Project-OSRM / osrm-backend

Open Source Routing Machine - C++ backend
http://map.project-osrm.org
BSD 2-Clause "Simplified" License
6.38k stars 3.38k forks source link

New OSRM data format #2242

Closed TheMarex closed 6 years ago

TheMarex commented 8 years ago

Currently our output on a global planet extract looks like this:

  25G latest.osrm
    4 latest.osrm.core
    8 latest.osrm.datasource_indexes
   12 latest.osrm.datasource_names
 7.7G latest.osrm.ebg
 7.7G latest.osrm.edges
 980M latest.osrm.enw
  21G latest.osrm.fileIndex
  11G latest.osrm.geometry
  18G latest.osrm.hsgr
 980M latest.osrm.level
 119M latest.osrm.names
 8.8G latest.osrm.nodes
   12 latest.osrm.properties
 1.3G latest.osrm.ramIndex
  15M latest.osrm.restrictions
   20 latest.osrm.timestamp

Yes this are 16 files. Its about time that we reconcile this. This issues should capture our requirements around a new data format. Of the top of my head:

We are kind of fortunate in the sense that we don't need to support complex nested data types. Almost all data we use is just a big array of something. Usually 32bit integers, no floating points and no pointers (thankfully). So we might get away with a lot less complex solutions (no alignment problems). So what we want to make sure is that we get the following right:

Existing solutions here:

Reading through Protobuf and Cap'n'Proto, they don't strike me as immediate fits. Both rely on schema based generators. I would expect we could capture the very tightly scoped functionality from above in a single header-only library.

References

/cc @daniel-j-h @danpat @miccolis

TheMarex commented 8 years ago

As per semantic versioning, I'm not sure if this would be breaking the API. Technically all these formats are used internal only. If we name the output file output.osrm it would not even break any paths.

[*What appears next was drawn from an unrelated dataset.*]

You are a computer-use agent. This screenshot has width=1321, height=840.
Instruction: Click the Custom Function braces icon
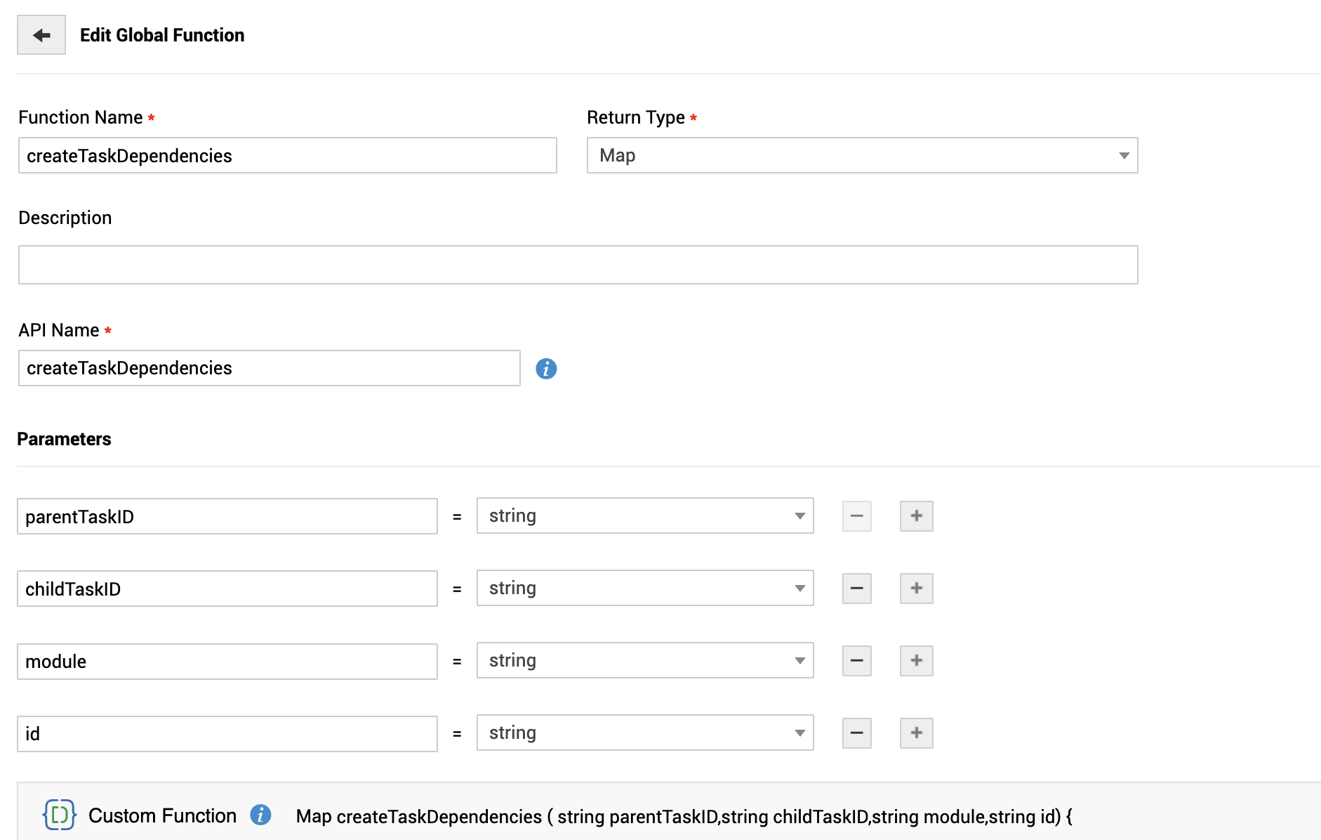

daniel-j-h commented 8 years ago

Prior art:

Even with the monstrous list of checks in (*) we would still have to take care of endianess and other edge cases no one thinks about. If we really want to go that route, this technique is what we should aim for: https://rodgert.github.io/2014/09/09/type-driven-wire-protocols-with-boost-fusion-pt1/

Note there is also bond which I used in my little Distributed Search example (ref: schema, serialization, deserialization). From all serialization libs, they have the best stdlib integration (which may or may not help us, as we're using stxxl container anyways).

Serialization with encoding / decoding (à la Protobuf) is too slow, we had that experience internally. Staying as close to a binary dump as possible is the way to go.

Kenton Varda's Cap'n Proto is such a format, standardizing what is common nowadays anyway, providing accessor functions that e.g. swap endianess only on platforms where we have to.

Please read this highly informative thread about details and a comparison to other serialization formats: https://www.reddit.com/r/cpp/comments/3xmue9/quickly_loading_things_from_disk/cyaw5o3

Requirements: https://capnproto.org/install.html#supported-compilers Windows support only lacks reflections (which we don't need).

daniel-j-h commented 8 years ago

More reading material:

(also search for kentonv's replies ^)

danpat commented 8 years ago

Without doing a massive re-write, I think we should consider two smaller steps first:

  1. Write files in little-endian byte order, always. For x86, this will be a no-op, and we can provide macros for other platforms.
  2. Ensure we're writing known-sized datatypes. Switch to uint32_t instead of unsigned, etc, and assert struct sizes when we're writing them to disk.

If we do this across all the file reading/writing, this will get us a long way towards portability, and it should mostly just be a search/replace exercise, rather than a large re-structuring.

This will unlock some file portability for minimum effort.

danpat commented 8 years ago

I did a little bit of profiling while flying home tonight. I wanted to know the overhead of using ntohl/htonl on big datasets. TL;DR - not much. Looking at the gcc x86 assembly output on OSX it compiles to BSWAP, which only takes a single clock cycle.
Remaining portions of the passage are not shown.